Extract to read:
+++

The album's themes mostly revolve around those of death, morality, and everyday decisions. For instance, "How Many Times?" talks about annoying traffic jams and other everyday-life inconveniences. "Piggy Pie" references the Three Little Pigs and tells Violent J's story of murdering three kinds of people: an incest-prone redneck, a judge who unjustly sentences people based on their looks, and a stuck-up wealthy person. "Under the Moon" tells the tale of a man convicted after killing a man who tried to rape his girlfriend. "Boogie Woogie Wu" is told from the perspective of the boogie man and talks about the slaughter of children. The "Neden Game" takes the form of a Dating Game-esque show, albeit with added misogynistic banter for humor. Finally, the lyrics to "Hellalujah" target money-hungry preachers.

+++

Stored data:

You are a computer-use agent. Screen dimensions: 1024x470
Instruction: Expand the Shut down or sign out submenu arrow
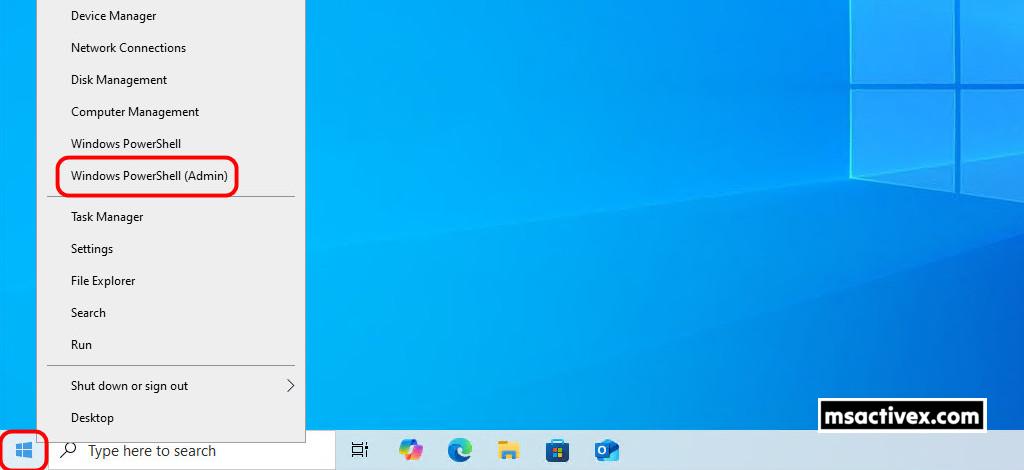click(290, 386)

+++

Problems:
1 - Please list every song title that the passage on the album's themes discusses.
2 - Pick up the passage on the album's themes after its final sentence and write the next few lines.

Response list:
1 - "How Many Times?", "Piggy Pie", "Under the Moon", "Boogie Woogie Wu", "Neden Game", "Hellalujah"

2 -
===Singles===
Two singles were released from the album: "Halls of Illusions" and "Hokus Pokus". "Halls of Illusions" was the first single released in 1997. The single peaked at number 56 on the UK Singles Chart, and its accompanying music video peaked at number one on The Box video request channel. The album's second single, "Hokus Pokus", was released in June 1997. In 1998, it peaked at number 54 on the UK Singles Chart.

==Promotion and release==

"We spent all that time recording the album, and it was out for half a day, then yanked out of stores. Our tour was cancelled, our in-store tour was cancelled, everything we had was cancelled."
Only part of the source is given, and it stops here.